ABOVE: Black Male Summit Presenters: (l-r) Brandon Barnes, Chad Muhammad, Jamail Johnson, Abdul Haleem Muhammad, Deric Muhammad, Deric Childress Jr., and Reginald Gordon
The “Smart’n Up” Black Male Summit recently made an impactful return to impact Black youth in the Greater Houston area, with a packed house at St. John’s Church in Downtown Houston. Pastor Rudy and First Lady Juanita Rasmus opened their church home to the Black Male Summit for this important meeting.
The theme for this year’s summit was “No More Excuses.”
Attendees came looking for solutions, resources, and inspiration, with the hope of solving the problems Black men and Black boys face daily.

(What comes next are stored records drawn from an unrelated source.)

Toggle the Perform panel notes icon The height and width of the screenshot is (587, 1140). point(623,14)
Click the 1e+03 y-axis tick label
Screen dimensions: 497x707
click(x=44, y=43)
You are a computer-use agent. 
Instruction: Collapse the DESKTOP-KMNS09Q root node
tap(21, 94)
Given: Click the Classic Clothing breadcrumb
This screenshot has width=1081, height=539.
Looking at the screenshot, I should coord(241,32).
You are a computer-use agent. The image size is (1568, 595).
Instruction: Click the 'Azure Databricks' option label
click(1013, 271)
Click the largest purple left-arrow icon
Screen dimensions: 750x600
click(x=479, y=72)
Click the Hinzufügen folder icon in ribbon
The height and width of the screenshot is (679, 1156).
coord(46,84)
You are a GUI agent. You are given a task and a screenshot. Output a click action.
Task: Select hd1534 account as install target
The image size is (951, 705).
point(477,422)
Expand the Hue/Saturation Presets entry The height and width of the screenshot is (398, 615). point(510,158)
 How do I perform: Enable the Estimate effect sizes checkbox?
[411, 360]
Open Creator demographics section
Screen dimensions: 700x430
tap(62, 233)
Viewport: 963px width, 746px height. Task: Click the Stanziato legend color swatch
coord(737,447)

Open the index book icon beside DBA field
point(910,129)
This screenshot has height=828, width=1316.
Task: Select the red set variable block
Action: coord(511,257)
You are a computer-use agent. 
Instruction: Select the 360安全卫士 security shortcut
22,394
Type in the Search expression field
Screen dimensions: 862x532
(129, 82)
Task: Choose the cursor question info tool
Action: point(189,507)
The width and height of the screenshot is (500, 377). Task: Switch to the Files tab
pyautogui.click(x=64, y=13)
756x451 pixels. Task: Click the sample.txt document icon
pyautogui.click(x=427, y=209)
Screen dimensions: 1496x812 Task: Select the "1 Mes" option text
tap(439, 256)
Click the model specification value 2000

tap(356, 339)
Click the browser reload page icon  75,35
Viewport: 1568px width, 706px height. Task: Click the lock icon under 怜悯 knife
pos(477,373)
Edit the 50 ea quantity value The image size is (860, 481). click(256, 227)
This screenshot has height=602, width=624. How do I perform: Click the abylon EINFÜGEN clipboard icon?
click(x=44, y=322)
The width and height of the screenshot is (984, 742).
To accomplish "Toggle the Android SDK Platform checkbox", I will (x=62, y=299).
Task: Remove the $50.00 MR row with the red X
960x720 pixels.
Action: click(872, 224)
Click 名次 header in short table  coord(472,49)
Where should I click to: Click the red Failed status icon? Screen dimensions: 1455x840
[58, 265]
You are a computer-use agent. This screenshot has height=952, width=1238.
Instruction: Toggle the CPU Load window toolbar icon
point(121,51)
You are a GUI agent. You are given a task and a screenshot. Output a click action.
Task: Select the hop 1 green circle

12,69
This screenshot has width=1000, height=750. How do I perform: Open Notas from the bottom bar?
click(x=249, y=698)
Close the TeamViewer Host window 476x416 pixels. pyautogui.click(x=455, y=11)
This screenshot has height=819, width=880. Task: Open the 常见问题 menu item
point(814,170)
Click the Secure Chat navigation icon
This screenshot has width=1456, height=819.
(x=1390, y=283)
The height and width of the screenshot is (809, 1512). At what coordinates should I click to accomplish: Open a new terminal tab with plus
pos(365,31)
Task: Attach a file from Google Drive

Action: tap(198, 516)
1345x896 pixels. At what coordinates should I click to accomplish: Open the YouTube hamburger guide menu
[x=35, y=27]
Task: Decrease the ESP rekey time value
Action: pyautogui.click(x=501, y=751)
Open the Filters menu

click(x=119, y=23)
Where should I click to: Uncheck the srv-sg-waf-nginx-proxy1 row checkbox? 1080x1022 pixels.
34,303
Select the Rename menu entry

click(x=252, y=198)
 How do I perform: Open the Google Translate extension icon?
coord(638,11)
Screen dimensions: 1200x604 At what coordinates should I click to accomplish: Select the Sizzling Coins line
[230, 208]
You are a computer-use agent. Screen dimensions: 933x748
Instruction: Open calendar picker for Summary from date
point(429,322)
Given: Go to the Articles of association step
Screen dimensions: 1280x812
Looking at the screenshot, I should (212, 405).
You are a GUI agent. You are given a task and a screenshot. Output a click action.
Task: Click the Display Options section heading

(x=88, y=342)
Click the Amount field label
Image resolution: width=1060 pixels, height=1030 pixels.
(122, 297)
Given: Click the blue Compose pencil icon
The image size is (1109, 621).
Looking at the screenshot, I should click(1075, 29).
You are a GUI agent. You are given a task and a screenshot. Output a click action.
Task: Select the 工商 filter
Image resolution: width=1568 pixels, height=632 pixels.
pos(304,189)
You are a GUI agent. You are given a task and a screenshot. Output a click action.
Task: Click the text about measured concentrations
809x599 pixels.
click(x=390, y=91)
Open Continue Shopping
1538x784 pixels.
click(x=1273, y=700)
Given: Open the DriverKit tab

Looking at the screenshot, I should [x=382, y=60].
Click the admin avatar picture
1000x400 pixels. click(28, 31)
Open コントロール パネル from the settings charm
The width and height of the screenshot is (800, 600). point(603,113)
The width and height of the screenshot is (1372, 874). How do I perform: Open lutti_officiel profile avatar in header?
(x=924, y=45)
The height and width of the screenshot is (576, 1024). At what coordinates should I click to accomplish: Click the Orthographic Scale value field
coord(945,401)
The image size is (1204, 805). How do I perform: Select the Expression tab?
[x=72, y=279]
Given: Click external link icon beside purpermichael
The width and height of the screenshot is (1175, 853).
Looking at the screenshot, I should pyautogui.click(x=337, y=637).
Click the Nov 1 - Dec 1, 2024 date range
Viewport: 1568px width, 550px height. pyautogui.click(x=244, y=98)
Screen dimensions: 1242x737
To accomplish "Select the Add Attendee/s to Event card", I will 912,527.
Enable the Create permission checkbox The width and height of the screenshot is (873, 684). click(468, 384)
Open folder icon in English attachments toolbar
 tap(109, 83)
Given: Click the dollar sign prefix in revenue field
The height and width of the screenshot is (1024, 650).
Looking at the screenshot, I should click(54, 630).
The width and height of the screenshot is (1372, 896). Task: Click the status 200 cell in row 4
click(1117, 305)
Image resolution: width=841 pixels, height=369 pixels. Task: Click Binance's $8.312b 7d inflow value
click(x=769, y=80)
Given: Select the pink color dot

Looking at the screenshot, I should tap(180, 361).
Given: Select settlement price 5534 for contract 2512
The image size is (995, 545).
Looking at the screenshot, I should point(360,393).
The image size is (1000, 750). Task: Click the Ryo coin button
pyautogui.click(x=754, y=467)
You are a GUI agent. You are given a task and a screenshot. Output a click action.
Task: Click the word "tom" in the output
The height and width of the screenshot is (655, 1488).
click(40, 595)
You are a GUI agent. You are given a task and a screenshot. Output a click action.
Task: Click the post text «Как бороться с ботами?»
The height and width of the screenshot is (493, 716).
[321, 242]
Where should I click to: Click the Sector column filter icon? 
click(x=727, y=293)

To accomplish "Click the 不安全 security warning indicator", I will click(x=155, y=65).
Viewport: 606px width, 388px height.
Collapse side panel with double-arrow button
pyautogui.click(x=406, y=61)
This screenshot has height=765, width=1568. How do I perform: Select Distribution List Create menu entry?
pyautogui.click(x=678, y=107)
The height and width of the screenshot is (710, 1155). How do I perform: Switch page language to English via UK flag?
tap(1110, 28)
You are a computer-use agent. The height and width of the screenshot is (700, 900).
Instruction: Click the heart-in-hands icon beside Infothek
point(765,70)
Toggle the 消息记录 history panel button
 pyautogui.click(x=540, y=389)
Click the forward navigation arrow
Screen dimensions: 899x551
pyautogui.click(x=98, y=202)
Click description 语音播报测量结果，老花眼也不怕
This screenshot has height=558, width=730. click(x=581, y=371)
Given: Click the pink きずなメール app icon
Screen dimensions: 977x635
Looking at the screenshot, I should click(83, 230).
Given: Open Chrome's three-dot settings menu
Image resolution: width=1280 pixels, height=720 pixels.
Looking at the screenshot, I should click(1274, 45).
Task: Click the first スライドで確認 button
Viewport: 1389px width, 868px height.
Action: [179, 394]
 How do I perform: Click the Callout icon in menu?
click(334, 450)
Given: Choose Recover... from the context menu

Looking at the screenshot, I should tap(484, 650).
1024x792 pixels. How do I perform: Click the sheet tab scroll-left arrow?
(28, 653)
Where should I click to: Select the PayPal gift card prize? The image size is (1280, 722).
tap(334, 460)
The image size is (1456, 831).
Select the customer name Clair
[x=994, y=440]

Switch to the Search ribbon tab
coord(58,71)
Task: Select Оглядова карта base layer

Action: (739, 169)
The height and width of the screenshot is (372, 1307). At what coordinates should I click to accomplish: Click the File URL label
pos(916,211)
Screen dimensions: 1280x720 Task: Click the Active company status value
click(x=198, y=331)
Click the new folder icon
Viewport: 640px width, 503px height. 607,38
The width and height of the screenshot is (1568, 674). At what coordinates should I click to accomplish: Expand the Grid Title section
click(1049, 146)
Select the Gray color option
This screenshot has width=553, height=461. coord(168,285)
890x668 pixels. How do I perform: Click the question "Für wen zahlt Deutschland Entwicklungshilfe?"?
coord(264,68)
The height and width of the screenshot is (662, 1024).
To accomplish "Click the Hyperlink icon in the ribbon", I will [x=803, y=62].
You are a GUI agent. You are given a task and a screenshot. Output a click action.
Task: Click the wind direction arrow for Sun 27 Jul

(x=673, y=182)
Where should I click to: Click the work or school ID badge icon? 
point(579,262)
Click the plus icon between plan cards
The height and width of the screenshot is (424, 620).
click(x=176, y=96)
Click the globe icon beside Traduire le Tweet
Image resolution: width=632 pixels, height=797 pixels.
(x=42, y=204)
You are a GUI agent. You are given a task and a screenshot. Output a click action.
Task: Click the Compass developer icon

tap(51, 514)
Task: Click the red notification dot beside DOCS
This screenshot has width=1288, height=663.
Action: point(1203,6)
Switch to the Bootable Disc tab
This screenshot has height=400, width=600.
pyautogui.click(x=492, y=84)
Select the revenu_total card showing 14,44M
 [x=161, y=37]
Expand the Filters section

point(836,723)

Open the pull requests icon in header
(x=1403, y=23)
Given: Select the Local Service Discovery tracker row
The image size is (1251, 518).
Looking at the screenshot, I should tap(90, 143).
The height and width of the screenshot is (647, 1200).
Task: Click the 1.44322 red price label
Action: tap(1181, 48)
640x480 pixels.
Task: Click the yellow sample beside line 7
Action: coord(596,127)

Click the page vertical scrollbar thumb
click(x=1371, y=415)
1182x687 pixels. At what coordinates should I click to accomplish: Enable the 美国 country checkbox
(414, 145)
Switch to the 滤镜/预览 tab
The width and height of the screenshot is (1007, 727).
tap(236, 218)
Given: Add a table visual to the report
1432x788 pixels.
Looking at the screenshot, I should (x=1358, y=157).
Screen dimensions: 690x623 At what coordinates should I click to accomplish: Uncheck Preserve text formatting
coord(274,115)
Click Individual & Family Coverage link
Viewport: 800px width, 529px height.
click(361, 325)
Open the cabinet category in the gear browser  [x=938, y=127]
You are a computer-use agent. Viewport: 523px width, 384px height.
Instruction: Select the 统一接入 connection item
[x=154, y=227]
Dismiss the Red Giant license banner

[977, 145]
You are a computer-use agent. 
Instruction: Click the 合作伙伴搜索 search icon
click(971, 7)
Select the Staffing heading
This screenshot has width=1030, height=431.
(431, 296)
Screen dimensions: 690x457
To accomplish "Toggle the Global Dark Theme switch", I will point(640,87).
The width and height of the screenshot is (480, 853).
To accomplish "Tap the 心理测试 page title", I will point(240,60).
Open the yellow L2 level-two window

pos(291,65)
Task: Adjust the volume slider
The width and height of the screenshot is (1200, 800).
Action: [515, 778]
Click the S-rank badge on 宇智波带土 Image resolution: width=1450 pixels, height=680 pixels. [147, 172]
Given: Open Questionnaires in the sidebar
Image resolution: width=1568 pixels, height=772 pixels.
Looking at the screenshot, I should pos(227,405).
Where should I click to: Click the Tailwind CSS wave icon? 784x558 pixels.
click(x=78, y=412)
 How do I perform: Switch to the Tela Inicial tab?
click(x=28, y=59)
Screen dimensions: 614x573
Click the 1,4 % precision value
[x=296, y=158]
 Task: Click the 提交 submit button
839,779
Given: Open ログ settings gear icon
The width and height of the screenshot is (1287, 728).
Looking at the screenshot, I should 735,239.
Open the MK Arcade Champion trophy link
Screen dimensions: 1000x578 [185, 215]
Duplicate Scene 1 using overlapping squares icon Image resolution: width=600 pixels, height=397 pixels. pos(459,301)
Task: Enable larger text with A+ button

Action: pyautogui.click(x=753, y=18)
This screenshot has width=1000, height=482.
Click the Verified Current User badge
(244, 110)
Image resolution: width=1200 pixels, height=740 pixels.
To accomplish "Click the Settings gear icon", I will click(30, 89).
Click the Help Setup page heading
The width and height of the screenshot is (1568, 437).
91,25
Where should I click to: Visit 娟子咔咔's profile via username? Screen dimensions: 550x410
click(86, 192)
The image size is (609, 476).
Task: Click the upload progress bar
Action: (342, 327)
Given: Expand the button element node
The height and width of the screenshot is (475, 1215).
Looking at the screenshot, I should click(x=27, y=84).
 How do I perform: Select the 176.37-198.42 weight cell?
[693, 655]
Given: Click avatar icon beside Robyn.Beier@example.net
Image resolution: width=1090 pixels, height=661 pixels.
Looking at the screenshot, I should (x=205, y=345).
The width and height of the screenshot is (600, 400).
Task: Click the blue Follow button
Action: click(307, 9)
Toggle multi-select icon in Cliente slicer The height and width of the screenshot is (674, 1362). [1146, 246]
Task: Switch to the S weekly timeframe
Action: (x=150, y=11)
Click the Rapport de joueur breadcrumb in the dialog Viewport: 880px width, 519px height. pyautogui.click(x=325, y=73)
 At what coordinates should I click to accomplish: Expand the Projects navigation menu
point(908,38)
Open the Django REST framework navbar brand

Black Male Summit founder, Brother Deric Muhammad, spoke about the younger generation’s desperation to become famous.
“Fame is a drug,” said Brother Deric. “These young men will do anything to get it. If they can’t get your attention doing the right thing, they’ll get it doing the wrong thing.”
“Some of them would rather be somebody on the front of an RIP t-shirt than be a nobody walking around in real life,” Brother Deric continued.
The delicate subject of Black men’s health was also discussed by Deric Childress Sr., a father of three who suffers from diabetes.
“I stand before you right now in kidney failure,” Childress Sr. confessed. “But it could have been prevented had I taken better care of myself.”
Childress Sr. suffered a diabetic coma last October. He almost lost his life.
“As Black men, we must do a better job at taking care of ourselves,” Childress Sr. added.
Childress Sr. then introduced his son, Deric Childress Jr., a recent graduate of the University of Virginia, who spoke powerfully to his generation about the importance of youth activism and getting involved in the fight for justice.
The torch was then handed to Pastor Jamail Johnson, who spoke about the animalistic portrayal of Black male teenagers and how to overcome negative stereotypes.
“If you don’t know who you are you will spend the rest of your life pulling up someone else’s flag; not even knowing that you have a flag yourself,” said Pastor Johnson.
Chad Muhammad, owner of Universal Realty, spoke to the young crowd about real estate and the critical importance of land ownership.
“You were all born into real estate,” Chad emphasized. “Land is everything. You can’t get away from it so you might as well benefit from it.”
Chad was followed by Brandon Barnes, who spoke about the importance of investing.
YouTube sensation Philip Scott spoke about the reality of being a Black man in America, and how to use the power of your voice. Scott is the owner of The African Diaspora News Channel, which has over 1.3 million subscribers.
The Black Male Summit was livestreamed worldwide on his channel.
Reginald “OG1” Gordon closed out the Summit with a no-nonsense, animated message about the dangers of street life, and the horrors of prison.
Gordon was previously sentenced to 200 years in prison at the age of 16 and has been on a quest to save the next generation from the jaws of America’s prison walls since his release 30 years ago.
The Black Male Summit is an educational forum that focuses on the unique challenges that Black men and boys face in America. It was inspired by the 1995 Million Man March and has been a staple in the community for 12 years.
“This year’s summit was the best one yet,” said Brother Deric.